Greenhouse gas mitigation by agricultural intensification

2010 study by Stanford University that seeks to quantify the effects of fertilizers and higher crop yields on greenhouse-gas emissions.

Beginning in the 1940s, the “green revolution” increased crop yields around the globe through seed hybrids, increased irrigation and new fertilizers and pesticides. The result was “agricultural intensification,” getting more grain from each acre of land. While the increase in productivity is unquestioned, drawbacks exist as well — negative environmental and health consequences from pesticide use, increased water demand, reductions in biodiversity and increased vulnerability to future famines.
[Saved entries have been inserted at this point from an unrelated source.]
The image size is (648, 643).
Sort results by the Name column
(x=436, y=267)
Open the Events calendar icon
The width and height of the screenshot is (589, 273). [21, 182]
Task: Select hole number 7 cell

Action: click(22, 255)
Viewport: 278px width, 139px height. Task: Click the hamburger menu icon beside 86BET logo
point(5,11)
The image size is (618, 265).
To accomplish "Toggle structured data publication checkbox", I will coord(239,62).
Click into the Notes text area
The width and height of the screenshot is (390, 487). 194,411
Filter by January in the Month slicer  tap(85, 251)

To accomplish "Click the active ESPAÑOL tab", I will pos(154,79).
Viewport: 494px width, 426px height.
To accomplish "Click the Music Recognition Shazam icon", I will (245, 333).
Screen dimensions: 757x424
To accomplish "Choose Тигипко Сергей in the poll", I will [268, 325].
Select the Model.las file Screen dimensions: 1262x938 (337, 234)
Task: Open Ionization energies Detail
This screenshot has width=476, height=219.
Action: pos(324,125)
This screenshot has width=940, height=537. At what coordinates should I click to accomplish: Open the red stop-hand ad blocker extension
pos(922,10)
A growing awareness of the causes and potential consequences of climate change have added another variable to the equation, however: As crop yields increase, the pressure to clear new lands could in part decrease; land that isn’t cleared can continue to sequester CO2, one of the gases that contribute to climate change.

A 2010 Stanford University study published in the Proceedings of the National Academy of Science, “Greenhouse Gas Mitigation by Agricultural Intensification,” seeks to quantify the effects of higher crop yields on greenhouse gas emissions. The study’s findings include:

  • Agricultural intensification has brought about greater net benefits than a system that focuses on expanding cropland with lower inputs to generate crops.
  • Between 1961 and 2005, higher net crop yields avoided the emission of approximately 161 gigatons of carbon (GtC).
  • Compared with the baseline technology in 1961, every additional dollar invested in agricultural yields has resulted in 68 fewer kilograms of carbon (kgC) emitted.

The authors find that investment in agriculture innovations and helping ensure that virgin land remains uncleared provide superior results to other GHG mitigation strategies. The challenge is in balancing local needs and global benefits: “Choices are made locally and are influenced by local and regional food security, transportation costs, labor, poverty and technology rather than global atmospheric carbon,” the authors state, suggesting that “private and multilateral investments should focus on maintaining or restoring tropical forests and increasing yields through low petroleum inputs on existing cropland.”

A related 2009 report, “Failure to Yield,” looks at the potential of both genetically engineered seeds and traditional breeding methods in increasing crop yields.